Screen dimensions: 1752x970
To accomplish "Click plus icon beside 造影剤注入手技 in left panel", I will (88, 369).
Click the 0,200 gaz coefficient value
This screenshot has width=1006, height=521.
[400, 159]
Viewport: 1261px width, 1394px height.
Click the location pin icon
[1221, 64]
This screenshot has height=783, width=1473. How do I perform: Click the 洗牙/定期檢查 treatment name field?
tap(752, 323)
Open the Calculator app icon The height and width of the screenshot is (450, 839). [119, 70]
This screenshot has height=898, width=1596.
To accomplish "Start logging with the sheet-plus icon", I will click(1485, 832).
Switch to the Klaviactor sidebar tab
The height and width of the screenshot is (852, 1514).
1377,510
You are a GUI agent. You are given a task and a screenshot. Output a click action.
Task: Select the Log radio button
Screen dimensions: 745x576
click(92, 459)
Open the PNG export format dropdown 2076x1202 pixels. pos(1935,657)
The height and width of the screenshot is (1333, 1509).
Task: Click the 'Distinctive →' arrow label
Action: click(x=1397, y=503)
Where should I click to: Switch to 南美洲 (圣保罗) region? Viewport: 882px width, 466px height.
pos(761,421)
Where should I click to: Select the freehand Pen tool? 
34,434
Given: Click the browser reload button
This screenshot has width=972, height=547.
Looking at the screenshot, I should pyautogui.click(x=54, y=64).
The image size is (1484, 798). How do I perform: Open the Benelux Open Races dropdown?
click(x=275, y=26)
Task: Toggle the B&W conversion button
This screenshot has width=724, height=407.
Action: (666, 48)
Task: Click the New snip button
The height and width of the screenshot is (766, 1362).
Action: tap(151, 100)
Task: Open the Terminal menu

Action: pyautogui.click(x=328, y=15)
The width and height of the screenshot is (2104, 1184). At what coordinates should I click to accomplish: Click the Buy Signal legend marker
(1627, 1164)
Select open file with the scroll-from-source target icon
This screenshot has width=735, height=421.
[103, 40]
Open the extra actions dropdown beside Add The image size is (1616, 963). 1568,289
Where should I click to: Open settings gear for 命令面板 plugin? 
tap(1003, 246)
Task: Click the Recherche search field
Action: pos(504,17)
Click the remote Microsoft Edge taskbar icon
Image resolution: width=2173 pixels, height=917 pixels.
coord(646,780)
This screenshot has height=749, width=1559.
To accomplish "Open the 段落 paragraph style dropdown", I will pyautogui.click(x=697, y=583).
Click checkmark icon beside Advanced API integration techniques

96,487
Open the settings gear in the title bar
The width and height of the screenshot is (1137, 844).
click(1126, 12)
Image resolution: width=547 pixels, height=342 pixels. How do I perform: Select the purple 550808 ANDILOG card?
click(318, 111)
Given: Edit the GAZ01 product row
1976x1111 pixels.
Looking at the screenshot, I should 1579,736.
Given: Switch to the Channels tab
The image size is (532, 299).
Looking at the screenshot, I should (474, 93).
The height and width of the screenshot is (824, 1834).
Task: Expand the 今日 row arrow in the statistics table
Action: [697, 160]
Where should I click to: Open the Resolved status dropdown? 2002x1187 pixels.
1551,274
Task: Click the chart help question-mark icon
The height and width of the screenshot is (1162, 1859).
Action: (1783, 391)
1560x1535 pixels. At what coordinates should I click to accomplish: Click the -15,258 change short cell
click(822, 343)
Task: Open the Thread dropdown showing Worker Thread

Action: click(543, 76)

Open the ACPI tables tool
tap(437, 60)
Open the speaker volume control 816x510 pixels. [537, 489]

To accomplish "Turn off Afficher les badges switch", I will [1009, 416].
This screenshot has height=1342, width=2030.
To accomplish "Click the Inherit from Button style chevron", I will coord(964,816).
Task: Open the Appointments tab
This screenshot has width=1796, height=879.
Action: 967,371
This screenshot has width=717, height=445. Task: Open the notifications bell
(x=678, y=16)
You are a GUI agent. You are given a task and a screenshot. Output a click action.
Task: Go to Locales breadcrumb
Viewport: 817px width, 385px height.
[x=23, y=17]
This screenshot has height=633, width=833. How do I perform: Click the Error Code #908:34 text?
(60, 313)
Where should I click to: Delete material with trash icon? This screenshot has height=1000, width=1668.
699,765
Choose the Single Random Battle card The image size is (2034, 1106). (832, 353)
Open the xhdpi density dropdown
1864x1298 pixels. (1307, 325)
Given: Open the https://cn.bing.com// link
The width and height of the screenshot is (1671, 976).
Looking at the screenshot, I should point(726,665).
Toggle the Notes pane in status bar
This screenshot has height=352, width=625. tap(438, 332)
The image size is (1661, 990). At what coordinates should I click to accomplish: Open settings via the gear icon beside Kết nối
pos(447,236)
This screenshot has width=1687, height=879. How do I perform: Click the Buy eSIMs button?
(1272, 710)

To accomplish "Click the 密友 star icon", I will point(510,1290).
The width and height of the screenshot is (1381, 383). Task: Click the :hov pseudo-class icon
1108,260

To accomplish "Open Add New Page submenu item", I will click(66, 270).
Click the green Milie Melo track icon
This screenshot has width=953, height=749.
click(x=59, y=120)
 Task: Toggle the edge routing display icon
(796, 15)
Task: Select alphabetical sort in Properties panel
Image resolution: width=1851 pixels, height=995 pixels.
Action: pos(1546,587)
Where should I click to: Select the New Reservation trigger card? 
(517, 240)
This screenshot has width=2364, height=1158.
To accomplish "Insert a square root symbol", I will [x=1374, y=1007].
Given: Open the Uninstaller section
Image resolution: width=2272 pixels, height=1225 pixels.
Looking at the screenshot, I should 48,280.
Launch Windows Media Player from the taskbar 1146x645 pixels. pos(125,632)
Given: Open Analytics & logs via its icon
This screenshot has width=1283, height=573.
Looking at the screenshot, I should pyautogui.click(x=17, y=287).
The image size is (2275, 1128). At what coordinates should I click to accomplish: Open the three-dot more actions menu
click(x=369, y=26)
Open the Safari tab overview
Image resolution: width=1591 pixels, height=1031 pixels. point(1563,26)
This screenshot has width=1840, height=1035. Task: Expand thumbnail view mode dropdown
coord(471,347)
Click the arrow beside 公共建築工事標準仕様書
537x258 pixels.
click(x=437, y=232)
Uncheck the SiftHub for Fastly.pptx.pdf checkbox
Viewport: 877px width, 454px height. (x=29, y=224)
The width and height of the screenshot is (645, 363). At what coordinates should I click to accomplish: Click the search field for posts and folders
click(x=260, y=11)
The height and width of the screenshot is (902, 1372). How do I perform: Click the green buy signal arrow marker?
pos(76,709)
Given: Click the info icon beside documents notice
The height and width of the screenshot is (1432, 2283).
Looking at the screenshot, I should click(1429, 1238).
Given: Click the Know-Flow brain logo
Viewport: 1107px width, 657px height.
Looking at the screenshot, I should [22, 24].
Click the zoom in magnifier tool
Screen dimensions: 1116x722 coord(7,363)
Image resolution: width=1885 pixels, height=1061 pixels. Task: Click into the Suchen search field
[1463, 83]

> [DESCRIPTION OF THE TASK]: Within the data, how many lines hold the string "style"? Answer with the number and nothing more.

> [OUTPUT FOR THIS EXERCISE]: 2